Eric Reverter

Personal information
- Full name: Eric Reverter Castellet
- Date of birth: 7 January 1992 (age 34)
- Place of birth: Sabadell, Spain
- Height: 1.77 m (5 ft 9+1⁄2 in)
- Position: Winger

Team information
- Current team: Sant Cugat

Youth career
- 1998–2000: Barberà Andalucía
- 2000–2005: Barcelona
- 2005–2006: Terrassa
- 2006–2008: Albacete
- 2008–2010: Josep Gené
- 2010–2011: Hospitalet

Senior career*
- Years: Team / Apps / (Gls)
- 2011–2013: Sabadell B / 48 / (13)
- 2012–2014: Sabadell / 4 / (0)
- 2013–2014: → Olot (loan) / 29 / (1)
- 2014–2015: Levante B / 14 / (3)
- 2015–2016: Olot / 15 / (1)
- 2016–2017: Europa / 10 / (1)
- 2017–: Sant Cugat

= Eric Reverter =

Spanish footballer

Eric Reverter Castellet (born 7 January 1992) is a Spanish professional footballer who plays for Sant Cugat EFC as a left winger.

==Club career==
Born in Sabadell, Barcelona, Catalonia, Reverter finished his formation with CE L'Hospitalet, but started appearing as a senior with neighbouring CE Sabadell FC's reserve team.

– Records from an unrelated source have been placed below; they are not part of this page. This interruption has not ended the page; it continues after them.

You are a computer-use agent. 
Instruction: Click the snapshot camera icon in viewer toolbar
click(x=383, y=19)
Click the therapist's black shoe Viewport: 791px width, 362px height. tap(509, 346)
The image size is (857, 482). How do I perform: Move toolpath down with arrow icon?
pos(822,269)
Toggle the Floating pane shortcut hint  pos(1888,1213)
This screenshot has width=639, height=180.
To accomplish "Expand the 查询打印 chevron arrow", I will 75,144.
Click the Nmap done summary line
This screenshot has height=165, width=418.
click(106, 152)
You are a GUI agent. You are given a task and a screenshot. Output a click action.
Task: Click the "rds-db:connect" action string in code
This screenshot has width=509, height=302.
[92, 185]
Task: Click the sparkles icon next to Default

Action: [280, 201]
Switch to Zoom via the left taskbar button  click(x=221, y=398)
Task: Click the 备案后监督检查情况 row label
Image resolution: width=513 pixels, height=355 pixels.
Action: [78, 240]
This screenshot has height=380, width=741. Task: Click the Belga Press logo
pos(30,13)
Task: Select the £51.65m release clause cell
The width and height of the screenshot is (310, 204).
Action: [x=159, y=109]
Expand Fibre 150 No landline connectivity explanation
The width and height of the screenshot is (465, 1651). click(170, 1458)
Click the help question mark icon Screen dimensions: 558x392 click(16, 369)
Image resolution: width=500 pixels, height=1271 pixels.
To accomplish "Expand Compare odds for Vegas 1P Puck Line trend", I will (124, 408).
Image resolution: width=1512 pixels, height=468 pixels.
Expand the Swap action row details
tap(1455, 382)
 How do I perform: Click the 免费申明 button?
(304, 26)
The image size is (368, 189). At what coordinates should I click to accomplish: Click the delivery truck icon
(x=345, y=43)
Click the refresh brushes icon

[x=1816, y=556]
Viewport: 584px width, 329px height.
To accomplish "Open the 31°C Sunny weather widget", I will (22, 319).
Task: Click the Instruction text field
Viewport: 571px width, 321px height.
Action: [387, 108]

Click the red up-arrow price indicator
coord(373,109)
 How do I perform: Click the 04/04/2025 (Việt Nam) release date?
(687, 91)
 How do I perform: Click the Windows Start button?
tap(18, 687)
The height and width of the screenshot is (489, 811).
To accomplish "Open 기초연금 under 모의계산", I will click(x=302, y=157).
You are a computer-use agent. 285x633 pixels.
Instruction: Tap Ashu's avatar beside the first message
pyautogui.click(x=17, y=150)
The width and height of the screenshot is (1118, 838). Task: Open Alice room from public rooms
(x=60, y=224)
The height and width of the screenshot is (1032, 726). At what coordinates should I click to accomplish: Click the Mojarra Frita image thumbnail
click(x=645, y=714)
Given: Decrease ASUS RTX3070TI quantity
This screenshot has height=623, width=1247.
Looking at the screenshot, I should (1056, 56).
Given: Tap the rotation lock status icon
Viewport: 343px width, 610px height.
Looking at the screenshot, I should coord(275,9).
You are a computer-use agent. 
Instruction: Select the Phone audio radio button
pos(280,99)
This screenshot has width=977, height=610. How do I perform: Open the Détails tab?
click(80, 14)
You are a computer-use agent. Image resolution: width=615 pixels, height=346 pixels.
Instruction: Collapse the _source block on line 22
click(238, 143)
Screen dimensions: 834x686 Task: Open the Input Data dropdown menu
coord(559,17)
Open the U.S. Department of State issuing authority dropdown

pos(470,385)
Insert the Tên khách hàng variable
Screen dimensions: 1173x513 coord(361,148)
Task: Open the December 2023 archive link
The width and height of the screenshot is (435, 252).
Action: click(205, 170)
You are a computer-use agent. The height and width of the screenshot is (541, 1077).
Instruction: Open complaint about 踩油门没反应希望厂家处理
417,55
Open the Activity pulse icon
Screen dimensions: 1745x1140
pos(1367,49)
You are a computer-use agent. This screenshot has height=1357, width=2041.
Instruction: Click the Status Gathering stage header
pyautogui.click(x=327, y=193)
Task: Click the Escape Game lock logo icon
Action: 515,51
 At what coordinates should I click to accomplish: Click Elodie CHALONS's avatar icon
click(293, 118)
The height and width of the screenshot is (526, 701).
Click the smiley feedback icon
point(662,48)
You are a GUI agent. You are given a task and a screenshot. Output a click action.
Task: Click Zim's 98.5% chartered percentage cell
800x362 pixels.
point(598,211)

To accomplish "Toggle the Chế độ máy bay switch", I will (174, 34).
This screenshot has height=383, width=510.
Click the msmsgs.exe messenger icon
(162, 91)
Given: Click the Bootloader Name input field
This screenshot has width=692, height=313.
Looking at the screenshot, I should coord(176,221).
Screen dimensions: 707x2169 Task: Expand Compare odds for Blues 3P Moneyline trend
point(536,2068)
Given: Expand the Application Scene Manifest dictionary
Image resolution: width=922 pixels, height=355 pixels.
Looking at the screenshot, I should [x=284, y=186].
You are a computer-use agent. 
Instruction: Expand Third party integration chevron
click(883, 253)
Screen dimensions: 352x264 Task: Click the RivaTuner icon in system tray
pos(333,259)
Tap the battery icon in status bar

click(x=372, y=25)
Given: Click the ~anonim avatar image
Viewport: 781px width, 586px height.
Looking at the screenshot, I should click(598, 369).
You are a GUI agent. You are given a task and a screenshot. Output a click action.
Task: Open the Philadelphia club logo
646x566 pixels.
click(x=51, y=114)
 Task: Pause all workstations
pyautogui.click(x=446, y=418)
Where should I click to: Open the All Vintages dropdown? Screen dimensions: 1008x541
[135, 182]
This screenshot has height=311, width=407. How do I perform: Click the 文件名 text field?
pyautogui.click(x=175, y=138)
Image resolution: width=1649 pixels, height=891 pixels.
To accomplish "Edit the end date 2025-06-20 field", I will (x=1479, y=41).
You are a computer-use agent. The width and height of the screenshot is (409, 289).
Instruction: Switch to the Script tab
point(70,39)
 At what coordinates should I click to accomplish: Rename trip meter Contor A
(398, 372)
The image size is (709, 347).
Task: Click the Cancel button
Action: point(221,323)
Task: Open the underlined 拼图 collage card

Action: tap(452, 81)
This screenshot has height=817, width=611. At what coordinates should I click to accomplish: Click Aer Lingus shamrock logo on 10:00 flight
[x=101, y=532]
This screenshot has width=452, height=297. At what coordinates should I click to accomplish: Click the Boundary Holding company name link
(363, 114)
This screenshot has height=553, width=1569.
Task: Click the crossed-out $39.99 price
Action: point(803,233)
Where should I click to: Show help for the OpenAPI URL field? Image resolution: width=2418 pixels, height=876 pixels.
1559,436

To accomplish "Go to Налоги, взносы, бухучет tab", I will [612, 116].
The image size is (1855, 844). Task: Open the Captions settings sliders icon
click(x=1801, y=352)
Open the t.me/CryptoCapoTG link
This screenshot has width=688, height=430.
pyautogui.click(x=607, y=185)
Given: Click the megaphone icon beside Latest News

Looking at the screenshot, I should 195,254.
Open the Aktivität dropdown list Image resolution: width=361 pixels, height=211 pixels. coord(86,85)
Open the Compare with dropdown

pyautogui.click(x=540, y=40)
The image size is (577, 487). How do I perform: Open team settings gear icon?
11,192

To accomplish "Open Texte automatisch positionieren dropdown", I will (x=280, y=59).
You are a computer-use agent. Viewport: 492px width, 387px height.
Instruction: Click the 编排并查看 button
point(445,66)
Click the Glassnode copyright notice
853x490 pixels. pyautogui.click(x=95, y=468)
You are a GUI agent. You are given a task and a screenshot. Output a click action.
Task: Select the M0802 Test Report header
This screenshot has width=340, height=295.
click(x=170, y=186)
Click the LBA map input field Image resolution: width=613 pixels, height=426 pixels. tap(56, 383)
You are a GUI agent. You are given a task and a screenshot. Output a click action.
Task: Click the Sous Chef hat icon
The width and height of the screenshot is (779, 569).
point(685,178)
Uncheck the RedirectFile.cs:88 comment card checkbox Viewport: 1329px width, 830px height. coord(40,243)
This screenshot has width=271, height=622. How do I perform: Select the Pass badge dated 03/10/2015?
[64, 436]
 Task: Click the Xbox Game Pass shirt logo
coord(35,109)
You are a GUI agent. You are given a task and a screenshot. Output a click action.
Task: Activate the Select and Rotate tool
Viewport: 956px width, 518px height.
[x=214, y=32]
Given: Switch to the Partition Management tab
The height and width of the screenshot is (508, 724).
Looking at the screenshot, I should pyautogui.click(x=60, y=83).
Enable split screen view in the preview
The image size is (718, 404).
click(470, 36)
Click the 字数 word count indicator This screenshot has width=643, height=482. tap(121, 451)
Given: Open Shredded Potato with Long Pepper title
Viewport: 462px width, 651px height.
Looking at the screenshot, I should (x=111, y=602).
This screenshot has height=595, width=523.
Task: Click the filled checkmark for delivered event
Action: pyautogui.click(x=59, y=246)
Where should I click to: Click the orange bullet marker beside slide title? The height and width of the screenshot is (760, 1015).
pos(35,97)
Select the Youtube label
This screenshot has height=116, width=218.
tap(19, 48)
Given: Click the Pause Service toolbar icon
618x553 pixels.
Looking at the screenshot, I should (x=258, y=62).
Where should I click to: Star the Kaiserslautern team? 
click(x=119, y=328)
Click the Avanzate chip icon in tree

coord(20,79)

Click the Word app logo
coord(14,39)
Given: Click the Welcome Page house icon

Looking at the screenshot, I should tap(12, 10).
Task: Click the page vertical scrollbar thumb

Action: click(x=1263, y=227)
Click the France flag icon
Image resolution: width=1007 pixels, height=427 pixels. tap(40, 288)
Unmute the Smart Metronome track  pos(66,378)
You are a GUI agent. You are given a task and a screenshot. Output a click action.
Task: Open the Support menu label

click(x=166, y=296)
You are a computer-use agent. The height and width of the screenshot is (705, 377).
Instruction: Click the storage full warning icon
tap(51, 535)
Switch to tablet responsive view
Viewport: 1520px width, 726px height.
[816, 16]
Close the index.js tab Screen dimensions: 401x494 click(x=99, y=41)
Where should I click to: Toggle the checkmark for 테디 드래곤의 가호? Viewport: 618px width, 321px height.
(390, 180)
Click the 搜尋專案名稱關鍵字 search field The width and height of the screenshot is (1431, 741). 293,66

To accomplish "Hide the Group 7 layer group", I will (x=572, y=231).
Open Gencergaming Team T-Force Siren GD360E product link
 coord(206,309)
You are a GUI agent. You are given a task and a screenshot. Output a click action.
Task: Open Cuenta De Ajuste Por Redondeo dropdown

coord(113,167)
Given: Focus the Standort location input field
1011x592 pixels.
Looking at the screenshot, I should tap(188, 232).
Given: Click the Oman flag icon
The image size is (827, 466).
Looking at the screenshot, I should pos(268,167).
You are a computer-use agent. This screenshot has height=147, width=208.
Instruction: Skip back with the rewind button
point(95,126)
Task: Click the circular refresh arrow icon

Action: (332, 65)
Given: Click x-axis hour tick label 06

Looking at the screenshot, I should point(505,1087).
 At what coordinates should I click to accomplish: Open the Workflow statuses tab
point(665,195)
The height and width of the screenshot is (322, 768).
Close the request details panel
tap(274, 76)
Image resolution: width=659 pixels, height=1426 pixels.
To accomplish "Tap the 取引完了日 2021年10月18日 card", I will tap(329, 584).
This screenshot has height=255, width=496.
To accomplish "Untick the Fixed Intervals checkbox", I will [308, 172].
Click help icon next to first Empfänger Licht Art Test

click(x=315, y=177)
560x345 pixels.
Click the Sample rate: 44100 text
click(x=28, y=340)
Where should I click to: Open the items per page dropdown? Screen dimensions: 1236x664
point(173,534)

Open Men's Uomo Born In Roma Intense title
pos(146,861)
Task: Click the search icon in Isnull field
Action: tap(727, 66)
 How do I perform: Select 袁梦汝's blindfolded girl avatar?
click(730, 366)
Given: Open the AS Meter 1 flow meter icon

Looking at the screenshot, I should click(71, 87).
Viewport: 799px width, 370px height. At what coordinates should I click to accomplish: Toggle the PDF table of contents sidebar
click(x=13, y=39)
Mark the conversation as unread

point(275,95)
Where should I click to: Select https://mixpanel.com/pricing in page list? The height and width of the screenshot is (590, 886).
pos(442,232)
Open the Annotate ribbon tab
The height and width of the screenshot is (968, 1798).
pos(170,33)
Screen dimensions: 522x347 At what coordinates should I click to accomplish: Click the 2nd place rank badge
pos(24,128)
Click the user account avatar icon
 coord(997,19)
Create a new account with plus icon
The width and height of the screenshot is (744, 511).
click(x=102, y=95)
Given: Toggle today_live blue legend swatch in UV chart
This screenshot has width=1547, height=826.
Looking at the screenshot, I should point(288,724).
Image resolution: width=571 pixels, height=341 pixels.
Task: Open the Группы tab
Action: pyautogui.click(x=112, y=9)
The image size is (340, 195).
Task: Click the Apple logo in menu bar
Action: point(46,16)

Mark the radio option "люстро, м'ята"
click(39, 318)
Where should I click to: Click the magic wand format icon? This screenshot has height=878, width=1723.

On 21 October 2012 he made his professional debut with the latter, playing the last eight minutes in a 0–1 away loss against UD Las Palmas in the Segunda División championship.

On 22 July 2013, after only 86 minutes of action in the league, Reverter signed with UE Olot from Segunda División B, on loan.